ASPEK.ID – Sejumlah ilmuwan di King’s College London memyebutkan telah berhasil menemukan gejala yang paling akurat untuk mengidentifikasi pasien COVID-19.
Dari hasil analisis mereka, disebutkan bahwa kehilangan indra penciuman dan perasa adalah indikator gejala yang paling akurat.
Mengutip dari Daily Star via Detik, hal ini didapatkan setelah menganalisis sekitar 1,8 juta orang yang terinfeksi beserta gejala yang dialami. Sekitar 59 persen yang dinyatakan positif COVID-19 mengalami gejala tersebut.
Menurut penelitian tersebut, gejala ini lebih akurat untuk mendiagnosis COVID-19 dibandingkan gejala demam yang selama ini dilaporkan.
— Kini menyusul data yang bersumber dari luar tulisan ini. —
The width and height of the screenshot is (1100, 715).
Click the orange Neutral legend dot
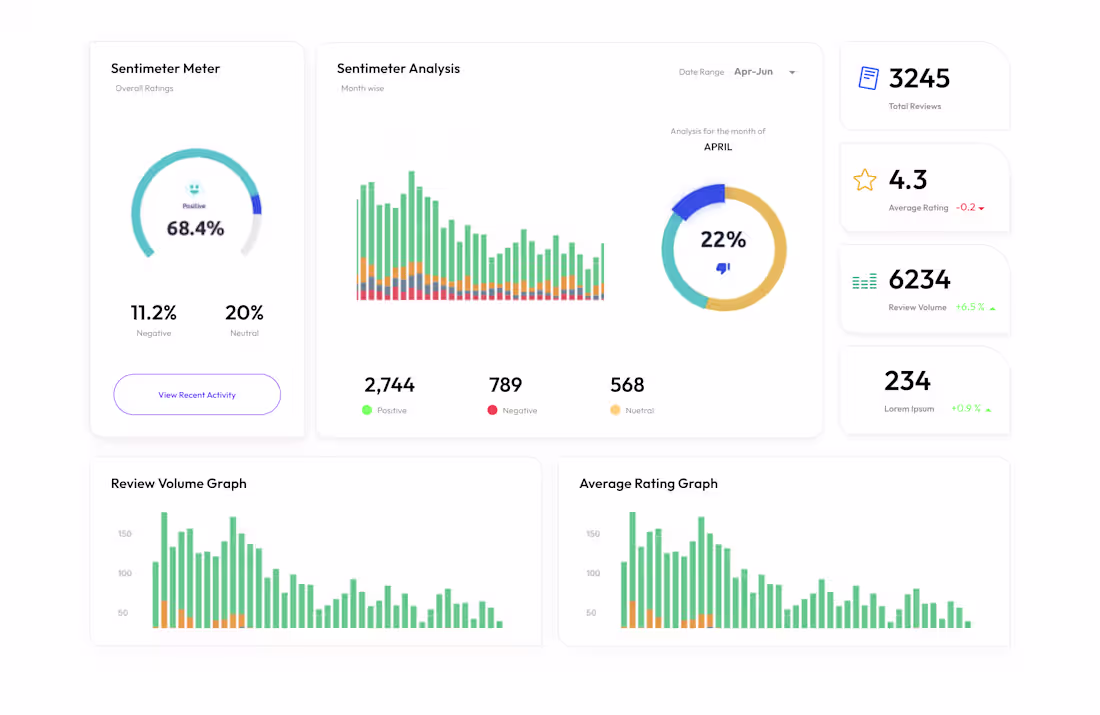(617, 410)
Dr Maria Van Kerkhove dari WHO mengatakan, ini muncul di saat tahap awal penyakit.
Peneliti utama Profesor Tim Spector dari King’s College mengatakan, orang-orang dengan gejala kehilangan fungsi indra penciuman dan perasa ini tiga kali lebih mungkin membuktikan bahwa ia terinfeksi COVID-19. Mereka menyarankan setiap orang yang merasakan gejala itu dapat segera melakukan isolasi diri.
Selain itu, gejala lain yang juga bisa menunjukkan saat terinfeksi virus tersebut, seperti batuk terus menerus, kelelahan, diare, sakit perut, kehilangan nafsu makan, sesak napas, dan sakit tenggorokan.